Asprine therapy, The doctor said..."the problem with asprines is not
that it "eats a hole in your stomach...the problem is that it has a
vaso dilation effect...and that if you take a couple of asprines and they
sit in one spot on your stomach...because you didn't drink enough
water...they will cause the vessels to dilate and may cause bleeding....
But he said...In the case of baby asprine therapy...the dose is very small,
and that the benifits outweigh the risks...he suggested takeing the baby
asprine....
If you would like to verify what I have said, Dr Wongsa's phone number is
in the surgeons listing...and my surgeon, dr Carlos Ferrari is listed there
too.....
This is what I have heard from a Surgeons mouth...in front of witness'
Call around in your area, and look for another doctor to follow your
progress....or at least get in a doctor mediated support group
hope this helps
Russ
— [Deactivated Member]
January 24, 2006
I believe all the answers you have received are correct and
incorrect.......lol. All of the problems associated with malabsorbption
can and do affect some, but not all.
My surgeon told me they have seen very little evidence that thyroid
meds need adjusting due to the surgery and so far (7 weeks) my bloodwork
indicates my meds are working just fine.
As far as NSAIDs go, I am avoiding them. I have known people who
"had no problems" and then found they had ulcers, so why take the
chance if I don't need to? Tylenol with codeine works for me for severe
pain and if it doesn't, it usually means it is sinus related so I take
pheudophedrine and benedryl with the acetaminophen. I do, however, take
the 81mg aspirin for my heart.
To "deal with gastric bypass patients" your Drs need to have
labs done on a regular basis to monitor you. It is done more often the
first year.
Although the surgery may be the same for many, the way our bodies
respond can vary.
— LauraA
January 24, 2006
Depends on the med. I still take original doses of some meds, others are
altered to fit.
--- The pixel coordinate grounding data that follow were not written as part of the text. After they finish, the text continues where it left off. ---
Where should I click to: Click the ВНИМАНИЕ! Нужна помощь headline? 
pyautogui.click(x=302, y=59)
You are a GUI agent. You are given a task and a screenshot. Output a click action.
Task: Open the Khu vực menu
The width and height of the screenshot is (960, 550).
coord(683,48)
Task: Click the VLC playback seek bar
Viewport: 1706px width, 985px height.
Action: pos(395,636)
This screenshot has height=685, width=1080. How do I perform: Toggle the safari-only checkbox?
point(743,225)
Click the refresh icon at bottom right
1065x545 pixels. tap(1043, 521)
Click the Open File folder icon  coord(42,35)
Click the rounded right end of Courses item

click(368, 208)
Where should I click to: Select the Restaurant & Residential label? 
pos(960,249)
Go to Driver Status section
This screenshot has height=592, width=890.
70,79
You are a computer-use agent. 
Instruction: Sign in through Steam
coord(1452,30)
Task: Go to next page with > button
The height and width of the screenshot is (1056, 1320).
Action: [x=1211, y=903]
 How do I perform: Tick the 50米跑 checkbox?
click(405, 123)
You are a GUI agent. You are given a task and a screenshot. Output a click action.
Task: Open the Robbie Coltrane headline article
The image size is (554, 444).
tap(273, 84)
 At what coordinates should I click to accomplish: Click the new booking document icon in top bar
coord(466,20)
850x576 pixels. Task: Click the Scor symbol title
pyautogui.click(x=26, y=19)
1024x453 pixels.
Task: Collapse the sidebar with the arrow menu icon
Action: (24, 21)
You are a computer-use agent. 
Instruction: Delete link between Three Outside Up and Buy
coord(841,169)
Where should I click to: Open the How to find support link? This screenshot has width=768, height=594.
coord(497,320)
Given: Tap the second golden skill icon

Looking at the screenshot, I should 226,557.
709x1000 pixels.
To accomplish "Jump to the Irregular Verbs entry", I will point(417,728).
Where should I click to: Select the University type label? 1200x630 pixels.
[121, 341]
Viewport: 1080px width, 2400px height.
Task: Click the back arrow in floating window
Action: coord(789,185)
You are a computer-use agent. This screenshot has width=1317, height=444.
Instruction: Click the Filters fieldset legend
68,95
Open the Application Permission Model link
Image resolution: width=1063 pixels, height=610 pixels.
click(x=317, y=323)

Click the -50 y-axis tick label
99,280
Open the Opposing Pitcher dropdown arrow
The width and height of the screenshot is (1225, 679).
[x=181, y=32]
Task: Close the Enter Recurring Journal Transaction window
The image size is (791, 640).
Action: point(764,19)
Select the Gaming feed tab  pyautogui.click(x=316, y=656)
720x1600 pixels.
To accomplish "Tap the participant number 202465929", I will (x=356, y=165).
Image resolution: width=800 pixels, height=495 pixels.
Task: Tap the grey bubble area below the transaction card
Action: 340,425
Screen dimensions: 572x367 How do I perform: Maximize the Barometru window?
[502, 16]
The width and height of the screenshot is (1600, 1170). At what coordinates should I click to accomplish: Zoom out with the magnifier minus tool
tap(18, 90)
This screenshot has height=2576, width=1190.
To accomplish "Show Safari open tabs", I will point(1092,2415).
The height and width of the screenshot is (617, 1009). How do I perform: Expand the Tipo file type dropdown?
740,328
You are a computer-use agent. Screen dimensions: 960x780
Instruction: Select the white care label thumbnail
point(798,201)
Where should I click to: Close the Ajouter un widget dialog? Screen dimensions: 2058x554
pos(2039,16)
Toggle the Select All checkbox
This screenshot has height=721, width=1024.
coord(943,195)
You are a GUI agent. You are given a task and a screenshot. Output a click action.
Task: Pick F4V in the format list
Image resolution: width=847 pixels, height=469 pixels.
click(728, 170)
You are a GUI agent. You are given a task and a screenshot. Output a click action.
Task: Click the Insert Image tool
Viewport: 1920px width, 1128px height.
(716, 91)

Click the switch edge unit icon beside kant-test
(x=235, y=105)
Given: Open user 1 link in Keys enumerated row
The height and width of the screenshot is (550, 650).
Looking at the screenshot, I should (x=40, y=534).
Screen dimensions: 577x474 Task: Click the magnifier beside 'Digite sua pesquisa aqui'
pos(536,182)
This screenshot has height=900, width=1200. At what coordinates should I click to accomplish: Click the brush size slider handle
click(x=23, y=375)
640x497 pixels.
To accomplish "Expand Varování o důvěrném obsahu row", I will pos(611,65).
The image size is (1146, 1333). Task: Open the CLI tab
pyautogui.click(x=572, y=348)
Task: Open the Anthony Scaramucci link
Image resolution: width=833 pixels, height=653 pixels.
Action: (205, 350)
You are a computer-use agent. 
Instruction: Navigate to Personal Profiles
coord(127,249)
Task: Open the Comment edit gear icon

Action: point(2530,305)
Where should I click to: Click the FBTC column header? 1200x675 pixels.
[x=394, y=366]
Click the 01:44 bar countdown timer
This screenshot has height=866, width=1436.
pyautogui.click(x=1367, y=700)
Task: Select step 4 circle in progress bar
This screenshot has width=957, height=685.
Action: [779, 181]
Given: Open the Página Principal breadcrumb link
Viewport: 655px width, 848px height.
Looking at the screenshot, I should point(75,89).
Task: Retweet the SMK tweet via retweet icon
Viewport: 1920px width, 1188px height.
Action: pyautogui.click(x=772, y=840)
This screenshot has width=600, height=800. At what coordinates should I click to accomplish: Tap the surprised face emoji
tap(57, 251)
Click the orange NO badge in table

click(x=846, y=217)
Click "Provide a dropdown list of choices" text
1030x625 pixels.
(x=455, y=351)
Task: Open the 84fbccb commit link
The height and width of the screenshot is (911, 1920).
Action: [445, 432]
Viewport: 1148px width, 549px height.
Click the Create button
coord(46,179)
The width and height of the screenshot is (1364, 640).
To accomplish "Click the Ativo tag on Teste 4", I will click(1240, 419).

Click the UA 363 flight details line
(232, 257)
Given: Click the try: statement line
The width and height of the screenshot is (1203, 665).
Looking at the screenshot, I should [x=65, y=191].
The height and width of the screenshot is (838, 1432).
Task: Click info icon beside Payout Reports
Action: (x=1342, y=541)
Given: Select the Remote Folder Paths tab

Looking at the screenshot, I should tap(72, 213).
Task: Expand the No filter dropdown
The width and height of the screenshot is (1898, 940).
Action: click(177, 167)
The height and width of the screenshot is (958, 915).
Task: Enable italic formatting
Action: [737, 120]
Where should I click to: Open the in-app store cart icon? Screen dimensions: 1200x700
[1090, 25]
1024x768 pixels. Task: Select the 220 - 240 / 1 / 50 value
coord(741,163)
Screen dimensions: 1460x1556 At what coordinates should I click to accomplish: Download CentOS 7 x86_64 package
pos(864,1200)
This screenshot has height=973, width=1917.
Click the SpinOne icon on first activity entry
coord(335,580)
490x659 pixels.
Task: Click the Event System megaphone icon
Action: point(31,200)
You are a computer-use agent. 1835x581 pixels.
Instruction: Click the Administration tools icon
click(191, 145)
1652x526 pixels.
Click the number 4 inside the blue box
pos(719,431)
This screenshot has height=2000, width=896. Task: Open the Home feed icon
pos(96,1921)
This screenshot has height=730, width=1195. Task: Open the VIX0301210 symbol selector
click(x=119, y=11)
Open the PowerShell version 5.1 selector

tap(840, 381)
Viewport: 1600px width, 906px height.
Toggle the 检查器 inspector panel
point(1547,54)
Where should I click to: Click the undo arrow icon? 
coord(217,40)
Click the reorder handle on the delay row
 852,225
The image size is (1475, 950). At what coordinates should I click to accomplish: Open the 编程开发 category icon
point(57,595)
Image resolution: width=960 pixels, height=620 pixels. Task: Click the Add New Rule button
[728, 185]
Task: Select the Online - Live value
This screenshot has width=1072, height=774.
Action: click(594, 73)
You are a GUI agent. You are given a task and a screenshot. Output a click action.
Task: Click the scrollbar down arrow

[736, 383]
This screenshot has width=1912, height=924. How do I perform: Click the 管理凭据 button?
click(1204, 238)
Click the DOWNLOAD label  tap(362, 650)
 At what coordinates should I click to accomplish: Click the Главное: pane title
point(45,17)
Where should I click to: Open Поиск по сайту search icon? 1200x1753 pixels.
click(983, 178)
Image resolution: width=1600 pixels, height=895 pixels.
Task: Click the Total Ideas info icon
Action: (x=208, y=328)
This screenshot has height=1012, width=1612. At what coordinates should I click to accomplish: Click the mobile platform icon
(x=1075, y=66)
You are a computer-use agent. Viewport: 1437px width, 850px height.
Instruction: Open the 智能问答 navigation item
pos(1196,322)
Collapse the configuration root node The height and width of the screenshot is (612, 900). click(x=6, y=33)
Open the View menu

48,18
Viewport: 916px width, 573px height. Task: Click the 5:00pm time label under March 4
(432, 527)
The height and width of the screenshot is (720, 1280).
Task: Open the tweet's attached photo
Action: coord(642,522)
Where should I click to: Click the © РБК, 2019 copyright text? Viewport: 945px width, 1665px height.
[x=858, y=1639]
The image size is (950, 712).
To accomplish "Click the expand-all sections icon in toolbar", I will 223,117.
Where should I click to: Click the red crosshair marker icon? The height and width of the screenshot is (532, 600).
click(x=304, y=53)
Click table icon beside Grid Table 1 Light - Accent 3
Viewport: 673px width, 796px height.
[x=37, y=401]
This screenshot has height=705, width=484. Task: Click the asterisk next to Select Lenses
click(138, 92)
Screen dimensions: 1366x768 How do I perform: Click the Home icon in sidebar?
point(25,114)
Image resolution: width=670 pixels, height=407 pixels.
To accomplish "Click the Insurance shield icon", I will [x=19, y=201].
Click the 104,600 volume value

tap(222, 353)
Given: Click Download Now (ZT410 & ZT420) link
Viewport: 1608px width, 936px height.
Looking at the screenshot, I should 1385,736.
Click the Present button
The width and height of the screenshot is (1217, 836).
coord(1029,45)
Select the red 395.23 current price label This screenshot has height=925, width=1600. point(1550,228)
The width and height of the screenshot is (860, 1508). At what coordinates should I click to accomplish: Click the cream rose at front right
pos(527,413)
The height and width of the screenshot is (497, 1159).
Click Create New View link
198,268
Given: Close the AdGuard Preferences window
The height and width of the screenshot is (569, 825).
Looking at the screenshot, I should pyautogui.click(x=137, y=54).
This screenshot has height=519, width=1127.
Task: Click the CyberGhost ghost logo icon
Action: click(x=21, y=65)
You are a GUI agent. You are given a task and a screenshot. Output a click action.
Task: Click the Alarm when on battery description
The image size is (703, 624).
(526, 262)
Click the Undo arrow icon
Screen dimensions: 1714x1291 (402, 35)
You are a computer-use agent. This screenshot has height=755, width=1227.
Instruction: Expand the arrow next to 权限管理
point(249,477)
I try to avoid timed release, not because they will hurt
me, but with my altered system, there is no certainty that I will get all
the meds intended. The info on NSAIDS is part of the warning that comes
with them. I was one who was fried with Ibuprofen and erythromycin BEFORE
surgery, so I learned what NSAIDS were long ago, and thru the back door, so
to speak. FIRST I got the ulcers, THEN I found out why. However, you can
certainly look up a few by name and find the info right in the warnings. I
believe a few papers have been presented on them at ASBS, as well. Didn't
pay a lot of attention, since I was already a believer by the mid-80's!
The info is out there. If you go to any group of long term post-ops, you
will find those who didn't believe this and have had recurring ulcers or
gastric bleeds as a result. But of course, that's just anecdotal info.
— vitalady
February 20, 2006
I month out and here is my answer. I take Mobic, an anti-inflammatory, to
help with the severe arthritis I had in my knees and back and hips, but I
also take Protonix or Prevacid to help alleviate any stomach problems from
the Mobic. I do take Effexor time release and Neurontin time release and
they seem to be working well. I take other meds, the same ones I took
before gastric bypass. Everything seems to be work, and I also take
vitamins, not necessarily chewable. They work for me.